Des milliers de citoyens ont manifesté dimanche après-midi à Sorel-Tracy, en Montérégie, afin d'affirmer leur opposition au projet de manutention de pétrole brut venant de l'Ouest canadien sur les berges du fleuve Saint-Laurent.

Des artistes, des politiciens de plusieurs formations politiques et des citoyens ont livré de vibrants discours contre ce projet au début et à la fin d'une marche de quelques kilomètres qui s'est déroulée sur la route 132. La députée de la circonscription de Vachon et candidate à la direction du Parti québécois (PQ), Martine Ouellet, qui participait à la manifestation, a affirmé que l'ensemble de ses collègues croyait que « ce projet n'a pas de sens ni en matière économique ni en matière environnementale. »

« Je travaille sur ce dossier depuis cet été, quand les trains [transportant du pétrole] ont commencé à circuler sur la Rive-Sud. Avec tous les rapports qui blâment Transport Canada, et constatant qu'il n'y a pas eu de modifications sur les contrôles et les suivis, tout ceci est très inquiétant », a-t-elle affirmé.

« Des projets comme transformer le fleuve en autoroute d'exportation du pétrole n'ont pas de sens. Il n'y a aucun intérêt économique, mais tous les risques environnementaux », a-t-elle poursuivi.

Cette opinion est aussi partagée par l'écologiste et cinéaste Jean Lemire, connu pour ses expéditions à bord du navire Sedna IV.

« Notre fleuve, c'est ce qu'on a de plus précieux. Ce projet n'amène pas de développement économique, alors je ne comprends pas pourquoi on fait ça. Les États-Unis ont dit non, la côte ouest a dit non, mais nous disons oui sans exiger des redevances ou quoi que ce soit? », s'est questionné M. Lemire.

« Le Saint-Laurent est probablement un des tronçons fluviaux les plus difficiles à naviguer au monde. Je le sais, car je passe ma vie sur le fleuve. C'est un écosystème extrêmement fragile », a-t-il ajouté.

« Des retombées pour toute la région »

Cette critique très sévère du projet de manutention de pétrole brut n'est toutefois pas bien reçue par la compagnie Kildair, qui a défendu dimanche après-midi que son projet est sécuritaire et génère des retombées économiques positives pour les citoyens de la région soreloise.

« Ce projet impliquant les entreprises Kildair, Suncor et le CN, a un impact positif réel sur l'activité économique [de la région]. Nous en sommes très fiers.
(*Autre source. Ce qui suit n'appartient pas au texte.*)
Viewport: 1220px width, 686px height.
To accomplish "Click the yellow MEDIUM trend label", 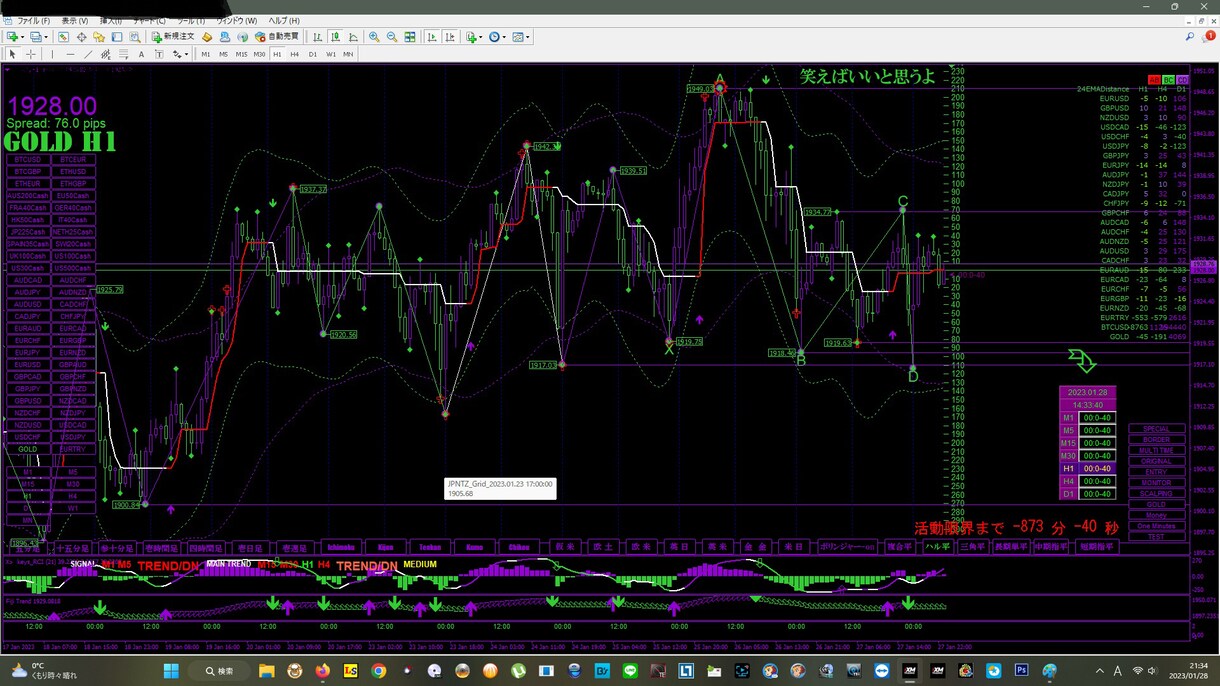I will click(420, 565).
Cette fierté est également accompagnée d'une immense responsabilité à l'égard de la sécurité de nos opérations, une responsabilité que nous avons toujours prise très au sérieux », a affirmé le président-directeur général de Kildair, Daniel Morin.

Dans un communiqué, M. Morin a aussi rappelé que le transport de pétrole brut sur le Saint-Laurent était une opération en cours depuis maintenant des décennies. Si sa compagnie reçoit près de 100 navires chaque année à son quai de Sorel-Tracy, le projet actuel ferait augmenter ce nombre d'environ 25.

« À la suite d'un investissement de plus de 30 millions de dollars, nous avons remis les réservoirs à niveau, installé une rampe de déchargement de wagons-citernes moderne, parmi ce qui se fait le mieux au monde. [...] Les deux tiers de cet investissement se sont traduits par des travaux effectués par des firmes locales et régionales », a affirmé M. Morin.

Mais ces arguments n'étaient visiblement pas assez convaincants aux yeux de ceux qui sont venus manifester.

« C'est essentiel de protéger le fleuve et nos écosystèmes, mais aussi de se mobiliser contre les sables bitumineux en général. En ce moment, l'expansion de cette énergie sale est bloquée à l'ouest et au sud. Il ne reste plus que le Québec. Si on réussit à bloquer sa sortie, on bloquera aussi l'émission de milliers de tonnes de gaz à effet de serre », a affirmé la sociologue et fondatrice d'Équiterre, Laure Waridel.